His at position 81 of the ß-chain of MHC class II is critical for binding of SEA, SED, and SEE (21, 26, 31, 32). This residue probably functions as the fourth zinc-coordinating residue upon SE-MHC class II interaction. To examine the binding of SEH to the ß-chain of MHC class II, a binding study was performed with DAP cell transfectants expressing an alanine-substituted DR1 molecule carrying an alanine in position 81 of the ß-chain (DR1_ßH81A). The binding of C215Fab-SEH_wt, -SEA_wt, and -SEH_D208A to DR1_ßH81A was investigated, and the apparent affinity of each SE was calculated. As shown previously for SEA_wt (26), C215Fab-SEA_wt displayed no detectable binding to DR1_ßH81A (Fig. 5D). The affinity of C215Fab-SEH_wt to DR1_ßH81A was about 20-fold decreased (B_max1/2 23 nM) as compared with DR1_wt. The remaining interaction clearly indicates an additional binding of SEH to MHC class II. Interestingly, C215Fab-SEH_D208A reveals as good binding as C215Fab-SEH_wt to DR1_ßH81A, indicating a mutual dependency between the residues D208 in SEH and H81 in the MHC class II ß-chain upon interaction. The small difference in affinity between C215Fab-SEH_wt and C215Fab-SEH_D208A is probably not significant (difference in B_max1/2 is less than a factor 2).

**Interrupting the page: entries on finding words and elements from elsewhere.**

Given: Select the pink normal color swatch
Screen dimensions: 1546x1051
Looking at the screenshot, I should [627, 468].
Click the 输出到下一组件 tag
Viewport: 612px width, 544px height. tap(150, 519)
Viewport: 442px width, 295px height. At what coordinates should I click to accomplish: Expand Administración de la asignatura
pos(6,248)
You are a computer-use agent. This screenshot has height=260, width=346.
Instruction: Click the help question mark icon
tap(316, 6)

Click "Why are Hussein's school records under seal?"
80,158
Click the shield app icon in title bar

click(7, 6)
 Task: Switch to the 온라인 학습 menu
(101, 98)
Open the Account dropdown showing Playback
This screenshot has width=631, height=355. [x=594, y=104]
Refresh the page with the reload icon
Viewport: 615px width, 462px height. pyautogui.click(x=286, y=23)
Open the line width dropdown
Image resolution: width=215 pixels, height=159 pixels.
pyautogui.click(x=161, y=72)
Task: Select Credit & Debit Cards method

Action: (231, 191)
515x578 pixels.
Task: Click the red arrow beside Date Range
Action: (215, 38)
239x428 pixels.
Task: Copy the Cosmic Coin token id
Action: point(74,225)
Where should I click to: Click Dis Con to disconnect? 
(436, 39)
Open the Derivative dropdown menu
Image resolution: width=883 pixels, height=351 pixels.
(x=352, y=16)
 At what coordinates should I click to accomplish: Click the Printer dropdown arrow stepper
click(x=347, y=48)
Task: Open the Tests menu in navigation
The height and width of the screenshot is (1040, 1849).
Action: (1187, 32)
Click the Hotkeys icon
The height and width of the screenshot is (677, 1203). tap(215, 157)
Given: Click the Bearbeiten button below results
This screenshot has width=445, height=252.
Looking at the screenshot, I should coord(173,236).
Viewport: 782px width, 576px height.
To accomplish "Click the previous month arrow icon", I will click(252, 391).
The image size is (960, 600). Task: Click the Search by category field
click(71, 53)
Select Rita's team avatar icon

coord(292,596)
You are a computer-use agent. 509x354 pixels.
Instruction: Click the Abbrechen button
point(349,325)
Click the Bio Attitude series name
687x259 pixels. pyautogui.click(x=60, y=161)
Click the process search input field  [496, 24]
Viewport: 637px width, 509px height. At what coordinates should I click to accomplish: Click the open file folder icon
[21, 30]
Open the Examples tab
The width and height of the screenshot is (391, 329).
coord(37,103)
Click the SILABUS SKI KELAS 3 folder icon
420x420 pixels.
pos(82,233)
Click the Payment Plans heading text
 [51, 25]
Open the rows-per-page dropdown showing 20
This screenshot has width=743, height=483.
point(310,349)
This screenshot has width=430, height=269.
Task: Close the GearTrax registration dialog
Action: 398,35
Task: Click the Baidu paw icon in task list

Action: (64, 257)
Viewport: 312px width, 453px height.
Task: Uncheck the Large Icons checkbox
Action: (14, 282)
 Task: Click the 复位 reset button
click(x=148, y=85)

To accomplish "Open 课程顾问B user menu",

To further elucidate the existence of additional MHC class II binding in SEH besides its interaction through ßH81, a competition assay using DR1_ßH81A-transfected DAP cells and C215Fab-SEH_D208A was performed. At a fixed concentration of C215Fab-SEH_D208A (20 nM), SEH_wt and SEH_D208A compete with the same capacity, again demonstrating that these two SEs are equally good binders to DR1_ßbH81A (Fig. 6B). Neither wild-type protein nor alanine-substituted variants of SEA were able to inhibit binding of C215Fab-SEH_D208A, although the affinity of this SE for DR1_ßH81A is decreased 20 times as compared with that of SEH_wt for DR1_wt. In analogy with the experiment using DR1_wt, some inhibition is seen with SEB_wt at high concentrations (Fig. 6B), further indicating the presence of SEH binding to the MHC class II -chain.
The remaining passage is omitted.